One of my fundamentalisms is that everybody is welcome at the communion table. Every body. Because grace is grace, and if I’m facilitating a sacrament meant to symbolize grace, who am I to tell anyone they’re not worthy or welcome of receiving grace?

Another fundamentalism is from Matthew 25—when Jesus says “‘just as you’ve done it to the least of these who are members of my family, you’ve done it to me.’” The way we treat the least amongst us is directly reflective of our attitude toward God in Christ. This is how I understand righteousness.

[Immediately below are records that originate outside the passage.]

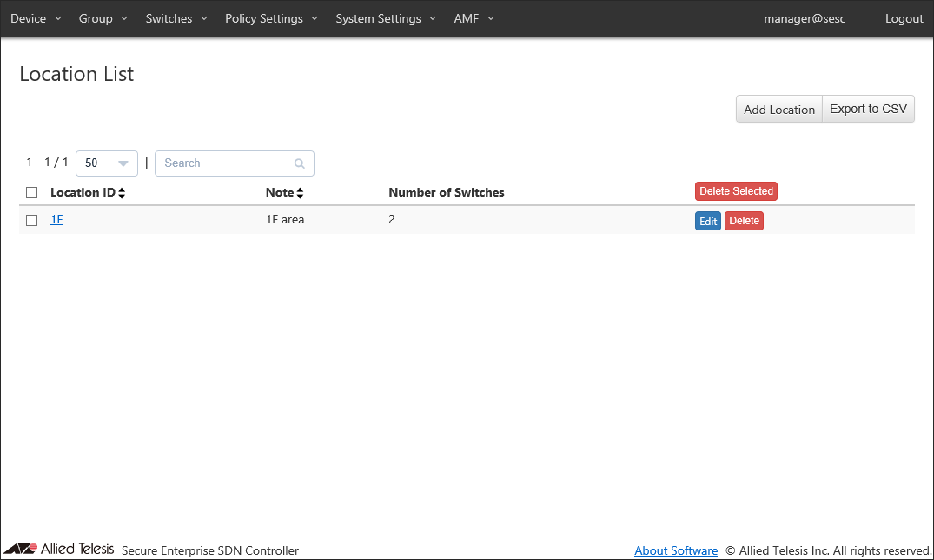
Task: Sort the Note column arrows
Action: 300,193
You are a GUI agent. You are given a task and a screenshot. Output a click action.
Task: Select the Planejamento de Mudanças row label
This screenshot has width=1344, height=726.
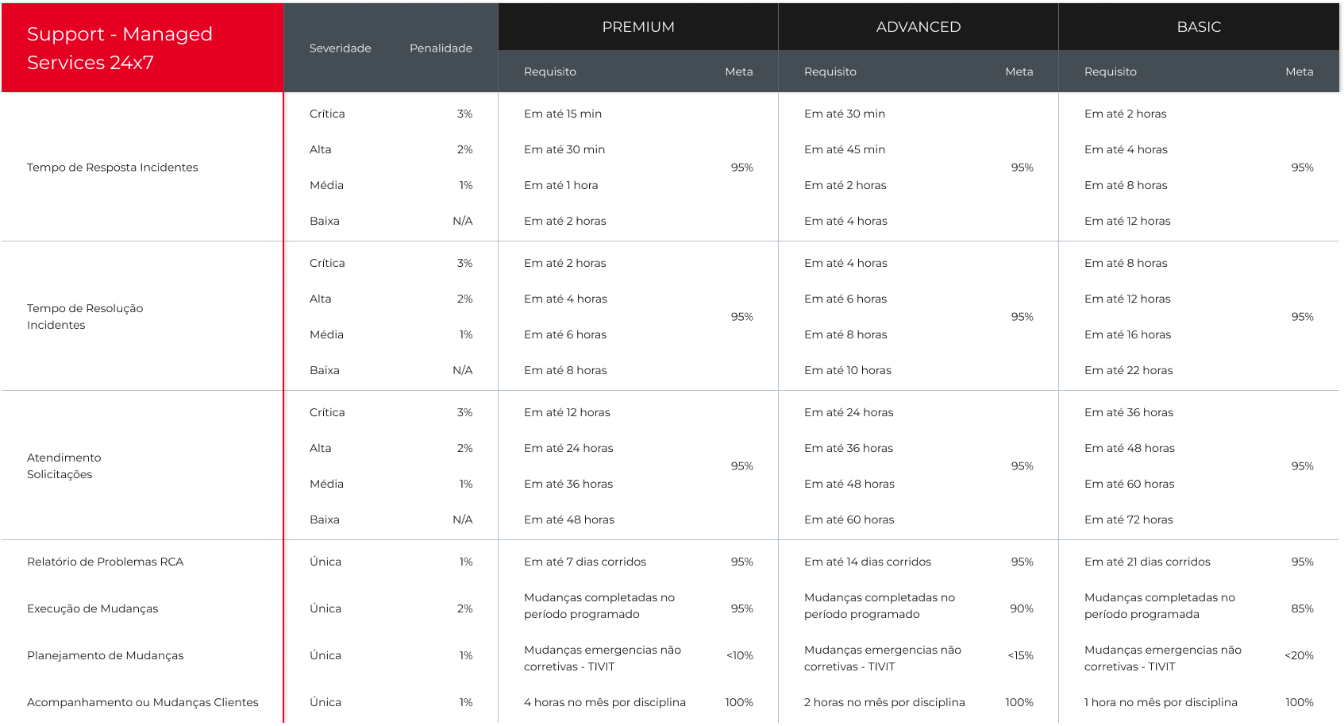(x=105, y=655)
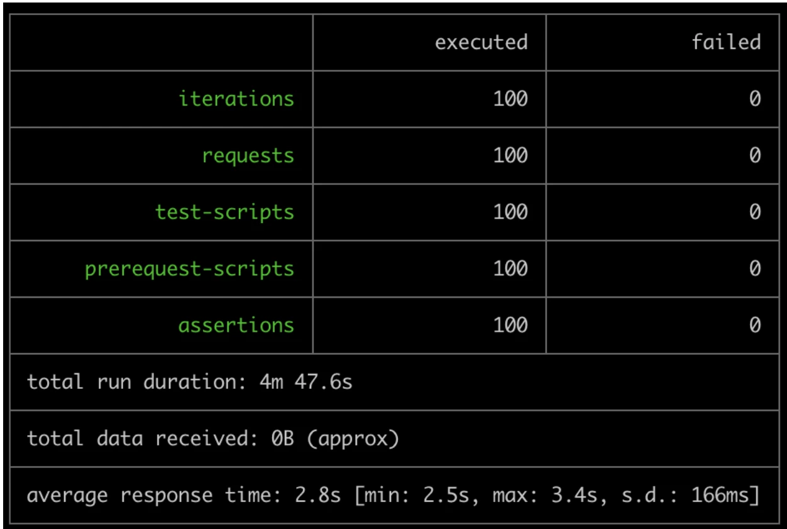Click the iterations executed value 100
Screen dimensions: 787x529
click(x=510, y=99)
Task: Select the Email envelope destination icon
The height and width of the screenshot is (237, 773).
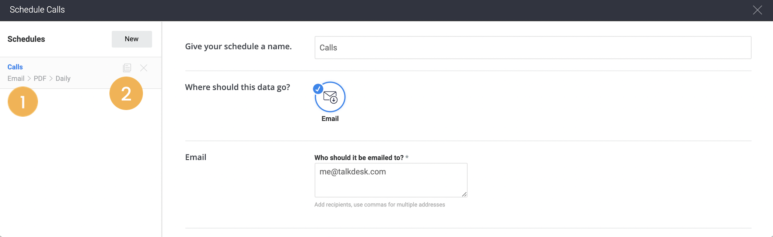Action: coord(330,97)
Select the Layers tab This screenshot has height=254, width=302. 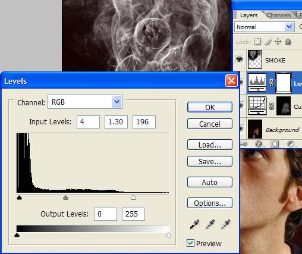coord(248,15)
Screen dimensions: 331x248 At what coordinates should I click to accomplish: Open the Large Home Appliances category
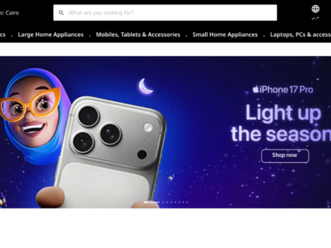coord(50,35)
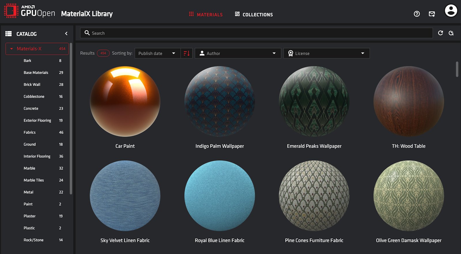Open the user account avatar
Screen dimensions: 461x254
(451, 11)
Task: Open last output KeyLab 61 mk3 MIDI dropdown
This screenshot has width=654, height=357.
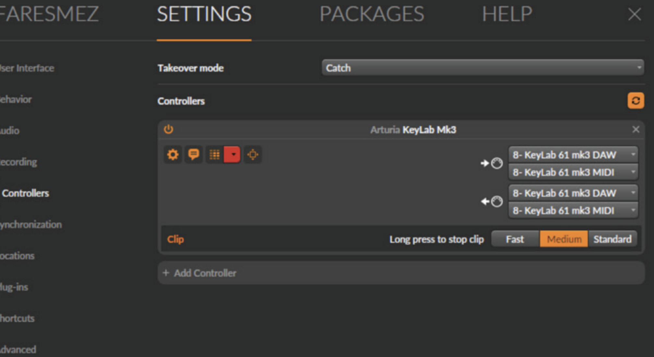Action: click(573, 211)
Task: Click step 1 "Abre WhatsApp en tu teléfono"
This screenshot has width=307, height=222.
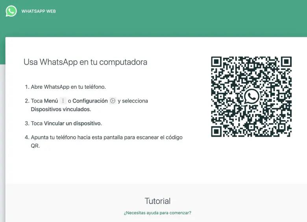Action: 68,87
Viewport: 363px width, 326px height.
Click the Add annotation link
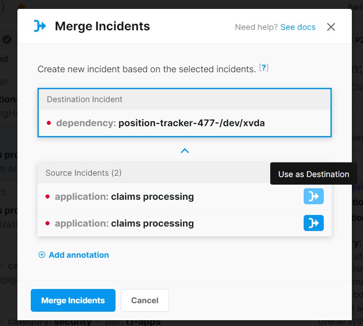(78, 255)
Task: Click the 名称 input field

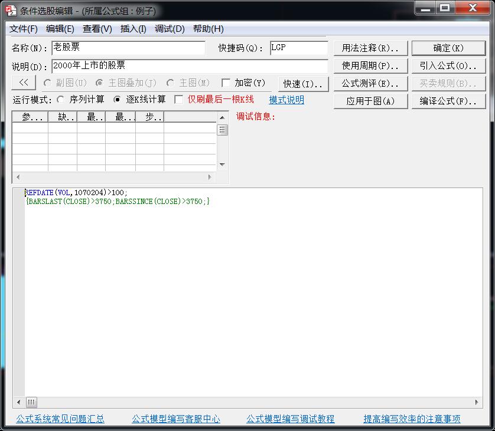Action: pos(128,48)
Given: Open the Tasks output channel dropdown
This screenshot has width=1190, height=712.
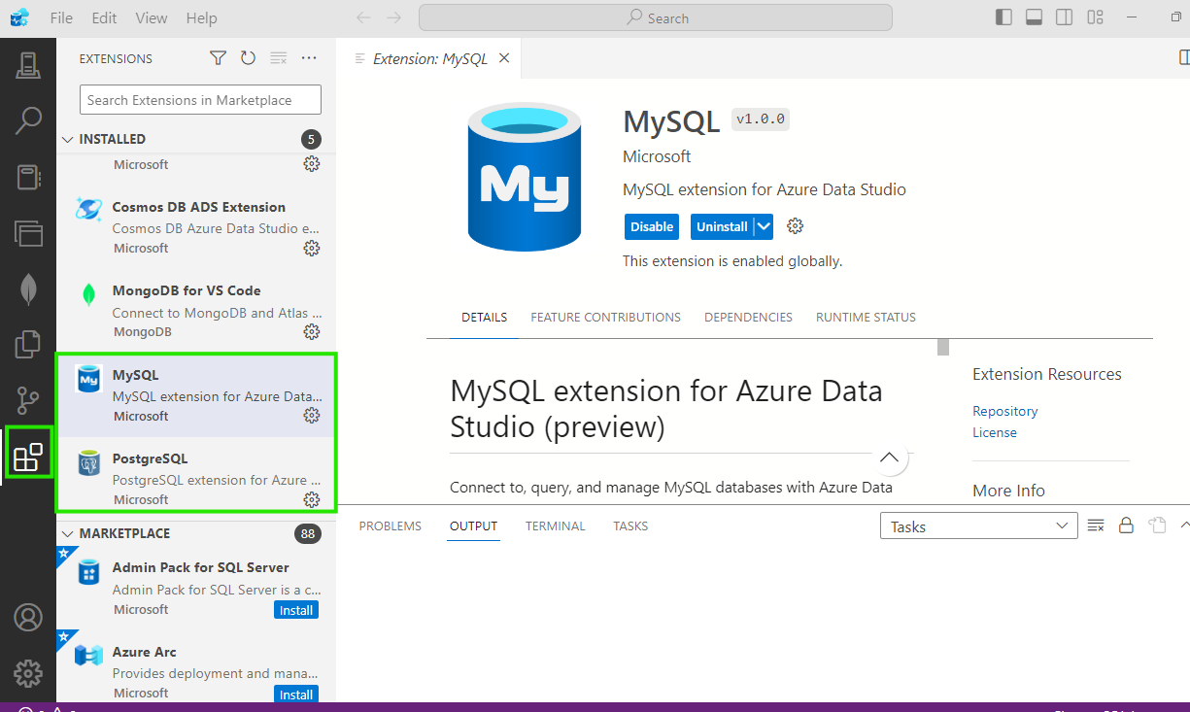Looking at the screenshot, I should [978, 526].
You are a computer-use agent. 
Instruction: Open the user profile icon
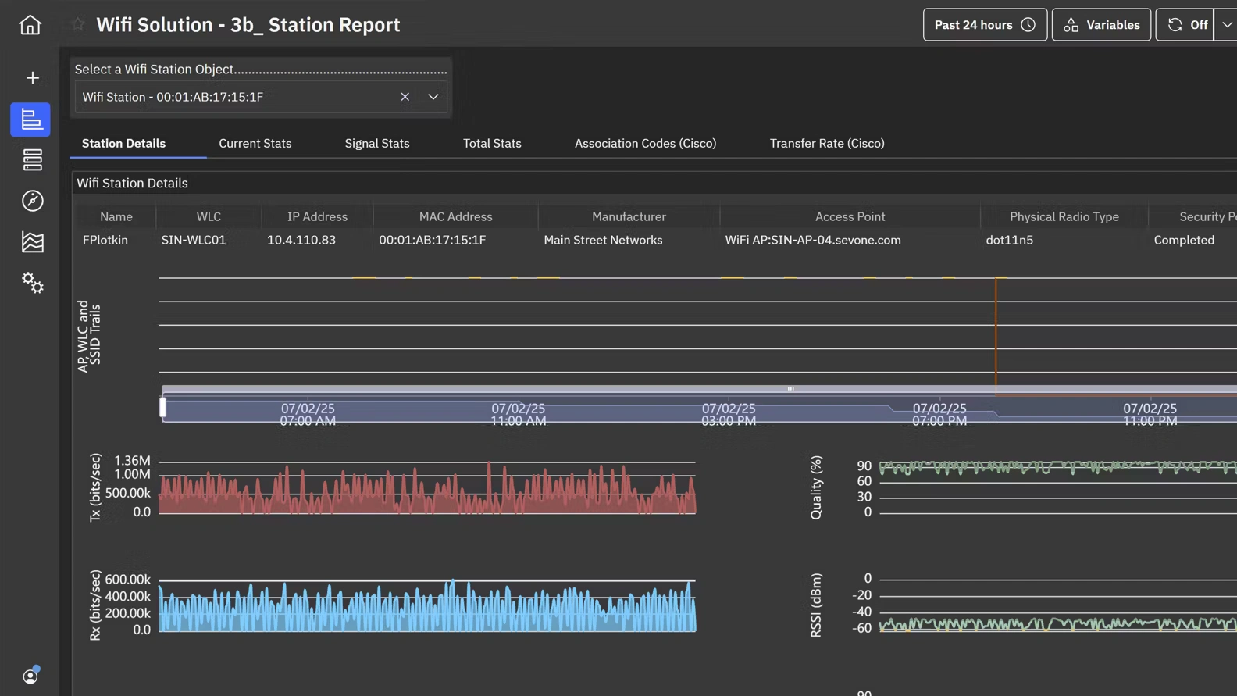(30, 676)
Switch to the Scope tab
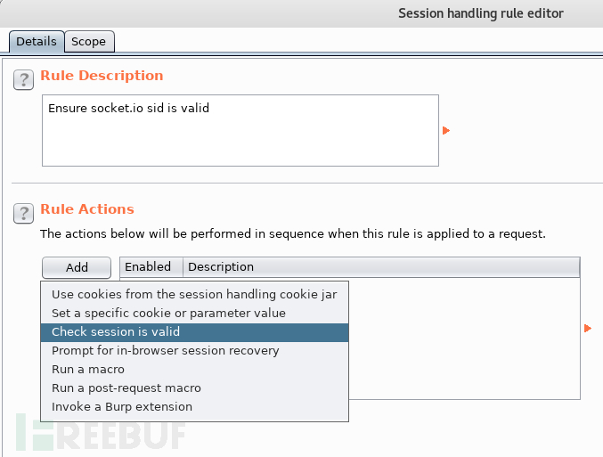This screenshot has height=457, width=603. [89, 41]
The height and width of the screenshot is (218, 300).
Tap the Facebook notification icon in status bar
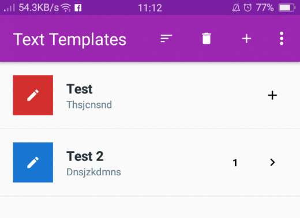(x=78, y=8)
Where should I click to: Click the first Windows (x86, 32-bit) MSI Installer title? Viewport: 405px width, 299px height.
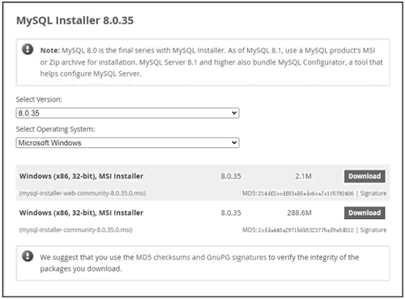click(81, 176)
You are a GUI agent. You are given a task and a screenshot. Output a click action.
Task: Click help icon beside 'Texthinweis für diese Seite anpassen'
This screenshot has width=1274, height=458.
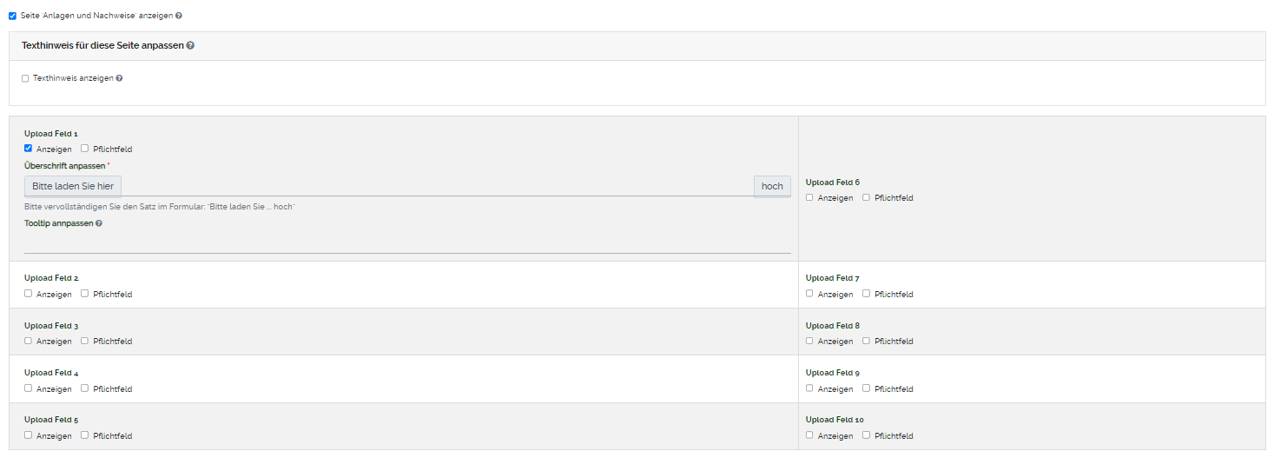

And one more fundamentalism, perhaps ironic, is that the Bible must be considered thoughtfully, not blindly followed as a prescription. Blame my English major roots, but I think that what the Bible does not say is as important as what it does say. I think that understanding the communities out of which the Bible came are as important to understanding scripture as the words themselves. I love the Bible, but not because it’s perfect. I love it because it’s as messed up, confusing, and inconsistent as we are.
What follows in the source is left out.